Original: At the time of this writing, Cloud Functions cost $0.40 per million invocations (after two million that are free), while Lambda clocks in at $0.20 per million invocations (after one million that are free).

Execution environment refers to the hardware that is used to run the function. More powerful hardware, more cost. Its a bit of an exercise in engineering economics, however. If you’re running a computation heavy function that takes some non-zero amount of time to execute, you might think to use a less powerful machine, as it costs less money per millisecond of execution time. But its a double edged sword; the slower the machine, the more milliseconds you’re spending! I’d love to do some followup work to figure out the sweet spot in machine size for compute-heavy tasks.

Google Cloud Function’s invocation time pricing is a function of the CPU plus RAM size, whereas AWS is a function of the RAM size only.
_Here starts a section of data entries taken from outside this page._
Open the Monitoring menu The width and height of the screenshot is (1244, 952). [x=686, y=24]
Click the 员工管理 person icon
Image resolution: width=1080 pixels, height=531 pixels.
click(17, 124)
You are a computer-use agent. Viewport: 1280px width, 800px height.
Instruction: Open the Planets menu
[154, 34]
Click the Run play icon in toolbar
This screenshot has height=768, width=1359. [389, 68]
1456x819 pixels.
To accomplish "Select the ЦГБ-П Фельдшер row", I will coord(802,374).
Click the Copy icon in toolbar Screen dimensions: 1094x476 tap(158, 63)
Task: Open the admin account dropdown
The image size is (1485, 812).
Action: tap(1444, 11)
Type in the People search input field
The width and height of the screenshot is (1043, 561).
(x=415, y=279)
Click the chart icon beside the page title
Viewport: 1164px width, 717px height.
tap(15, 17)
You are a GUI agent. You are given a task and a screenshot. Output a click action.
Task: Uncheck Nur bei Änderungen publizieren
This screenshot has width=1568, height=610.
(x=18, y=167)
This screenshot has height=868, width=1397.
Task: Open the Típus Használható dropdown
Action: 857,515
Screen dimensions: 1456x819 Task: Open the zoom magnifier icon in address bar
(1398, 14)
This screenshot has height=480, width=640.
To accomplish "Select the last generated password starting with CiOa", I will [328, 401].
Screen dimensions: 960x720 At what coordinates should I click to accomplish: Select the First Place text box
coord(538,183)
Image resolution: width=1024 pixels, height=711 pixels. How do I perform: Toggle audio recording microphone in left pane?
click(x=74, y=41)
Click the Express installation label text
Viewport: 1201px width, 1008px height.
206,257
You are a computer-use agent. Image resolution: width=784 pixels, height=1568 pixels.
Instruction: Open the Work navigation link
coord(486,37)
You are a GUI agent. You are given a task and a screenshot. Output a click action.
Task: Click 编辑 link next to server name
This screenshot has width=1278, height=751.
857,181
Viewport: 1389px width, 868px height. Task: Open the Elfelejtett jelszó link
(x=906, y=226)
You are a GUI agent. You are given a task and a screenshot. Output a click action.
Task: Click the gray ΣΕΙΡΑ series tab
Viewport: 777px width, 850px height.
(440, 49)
For example, a function that takes 100ms to execute on a 256mb memory machine with a 400mhz cpu would cost the following on Google :

  (256mb/1024(gb/mb)) * .5s * $0.0000025 gb-s 
+ (400mhz / 1000 ghz/mhz) * .5s * $0.0000100 gb-s
= $0.0000003125 + $0.000002
= $0.0000023125 per request

Or, put another way, you’d get 432,432 requests for $1 on Google, not including the free tier or flat cost of invocation.

On AWS Lambda, a similar setup would cost

(256mb/1024(gb/mb) * .5s * $0.000000417 gb-s
= $0.0000000521

Or, put another way, you’d get 19,193,857 invocations for $1, not including the free tier or flat cost of invocation. A factor of four, really? Someone check my math, please.

Winner: AWS

Conclusion

At this point, AWS Lambda is head and shoulders above Google Cloud Functions. The testing cycle feels much tighter, and the pricing is currently no-contest. Function creation is a bit easier with Google Cloud, but as soon as you get that boilerplate down you’re good to go.

Officially, Google Cloud Functions are still in beta, so we might see price reductions at some point in time, or better tooling, but for now I can’t help but point friends over to AWS Lambda.